Mi padre siempre ha tenido la bonita costumbre de reciclar frasquitos de vidrio y de reutilizar cosas. Con el tiempo, uno empieza a notar que un frasco de jalea que antes estaba en la despensa aparece luego sobre la mesa convertido en un pequeño florero, y aquel vasito que alguna vez sostuvo una candela ahora está en la cocina, lleno de azúcar. Así, casi sin pensarlo, va dándole una segunda vida a las cosas. También están las hojas de papel periódico, que en su momento contaron las noticias más importantes del día, después, mi padre las dobla con cuidado y las deja a la espera de un nuevo uso. Así terminan extendidas sobre el piso para secar las goteras que pringan la casa en días de lluvia, o convertidas en “trapitos” para limpiar alguna “torta” de nuestra perrita Panchita.
A todo esto, nada parece condenado al olvido. Cada objeto, por pequeño o gastado que sea, encuentra una segunda oportunidad. Su casa se va llenando poco a poco de objetos reciclados que lo acompañan y creo que eso lo reconforta.
Es algo que me impacta profundamente. Ese estilo de vida de nuestros abuelos y de nuestros padres, tan distinto a esta época. Ellos no vivían pendientes de comprar y comprar, esa urgencia casi automática que hoy parece gobernarlo todo. Tengo la sensación de que, en esa forma más sencilla de vivir, hay una manera más tranquila de estar en el mundo.
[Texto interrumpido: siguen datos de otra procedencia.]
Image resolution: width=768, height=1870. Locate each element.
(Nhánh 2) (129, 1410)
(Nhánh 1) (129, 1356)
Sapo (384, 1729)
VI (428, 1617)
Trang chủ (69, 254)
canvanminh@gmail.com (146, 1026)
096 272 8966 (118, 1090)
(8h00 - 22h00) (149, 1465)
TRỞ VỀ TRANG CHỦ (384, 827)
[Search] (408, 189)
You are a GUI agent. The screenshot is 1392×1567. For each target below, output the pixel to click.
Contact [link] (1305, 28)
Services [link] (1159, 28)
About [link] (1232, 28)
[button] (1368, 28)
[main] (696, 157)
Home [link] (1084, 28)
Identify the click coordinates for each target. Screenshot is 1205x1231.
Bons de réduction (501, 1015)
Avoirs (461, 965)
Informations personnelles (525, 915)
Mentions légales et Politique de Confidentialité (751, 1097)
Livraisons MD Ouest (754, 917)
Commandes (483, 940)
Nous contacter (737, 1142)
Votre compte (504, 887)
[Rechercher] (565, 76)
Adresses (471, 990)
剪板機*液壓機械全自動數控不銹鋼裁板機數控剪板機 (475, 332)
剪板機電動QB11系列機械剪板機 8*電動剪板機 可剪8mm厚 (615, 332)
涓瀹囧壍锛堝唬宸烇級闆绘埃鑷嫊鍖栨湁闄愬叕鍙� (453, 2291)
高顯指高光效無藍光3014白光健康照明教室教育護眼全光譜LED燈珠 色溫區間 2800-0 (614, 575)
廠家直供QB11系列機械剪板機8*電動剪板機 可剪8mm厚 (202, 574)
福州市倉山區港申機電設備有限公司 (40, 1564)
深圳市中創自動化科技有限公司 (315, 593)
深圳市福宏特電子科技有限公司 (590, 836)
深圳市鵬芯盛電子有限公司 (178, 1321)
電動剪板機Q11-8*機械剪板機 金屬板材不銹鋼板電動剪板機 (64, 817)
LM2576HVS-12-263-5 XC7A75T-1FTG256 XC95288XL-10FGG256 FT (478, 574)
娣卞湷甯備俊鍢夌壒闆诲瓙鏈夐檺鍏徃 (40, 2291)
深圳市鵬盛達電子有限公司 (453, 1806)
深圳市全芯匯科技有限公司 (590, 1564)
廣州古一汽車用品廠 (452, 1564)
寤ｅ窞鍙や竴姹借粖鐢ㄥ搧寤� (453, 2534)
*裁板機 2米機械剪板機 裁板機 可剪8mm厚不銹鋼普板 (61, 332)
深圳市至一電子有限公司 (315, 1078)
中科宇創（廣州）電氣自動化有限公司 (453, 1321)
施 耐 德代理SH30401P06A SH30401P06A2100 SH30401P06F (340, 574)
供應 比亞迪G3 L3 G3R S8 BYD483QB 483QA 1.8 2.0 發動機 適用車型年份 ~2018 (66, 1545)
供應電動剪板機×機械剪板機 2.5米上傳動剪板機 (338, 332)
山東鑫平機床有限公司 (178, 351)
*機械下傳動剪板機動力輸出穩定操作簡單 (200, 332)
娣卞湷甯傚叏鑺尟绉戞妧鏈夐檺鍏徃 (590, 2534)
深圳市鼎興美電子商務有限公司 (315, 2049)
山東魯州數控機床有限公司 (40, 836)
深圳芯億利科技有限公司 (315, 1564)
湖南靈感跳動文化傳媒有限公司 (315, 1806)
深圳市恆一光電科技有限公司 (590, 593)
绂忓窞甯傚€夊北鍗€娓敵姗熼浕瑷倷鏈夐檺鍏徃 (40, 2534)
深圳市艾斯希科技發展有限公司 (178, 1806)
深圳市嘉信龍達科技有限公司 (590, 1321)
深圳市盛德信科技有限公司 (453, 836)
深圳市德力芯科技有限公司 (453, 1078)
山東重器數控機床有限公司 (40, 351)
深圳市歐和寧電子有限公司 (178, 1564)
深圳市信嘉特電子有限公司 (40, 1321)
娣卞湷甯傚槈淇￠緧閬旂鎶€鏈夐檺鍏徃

Lo suyo no tiene nada que ver tampoco con ese minimalismo de catálogo, pulido, que promete sencillez. Nunca he visto a mi padre ojear un catálogo en donde se exhiben colores neutros, monocromáticos, formas geométricas y limpias que huyen de cualquier exceso. Se dice que ser minimalista en Latinoamérica es contradictorio. Eso de confundir vacío con elegancia o colores pocos llamativos con sofisticación no es algo propio de nuestra cultura. Al contrario, en la casa de mi padre, los objetos no se eligen por combinar, sino por servir. En su casa denotan tonos intensos, colores cercanos y profundamente propios de nuestra cultura y nuestro clima. Son colores vivos que reconocemos en Latinoamérica y el Caribe.
En resumen, la casa de mi padre es hermosa, cálida, viva, llena de color. Nada parece estar puesto para impresionar ni cuidadosamente “curado” para una exhibición. No responde a esa estética uniforme de casas que hoy parecen copiadas de Pinterest o de catálogos, idénticas entre sí, impecables. La suya, en cambio, no teme al color o a la mezcla, porque está hecha para ser habitada, no exhibida. Es una casa que se ha ido haciendo con el tiempo, con pequeños hallazgos.
Es un espacio como la vida misma, imperfecta, llena de historia. Quizá por eso, al entrar, uno siente bonito porque todo ha sido vivido y elegido con amor.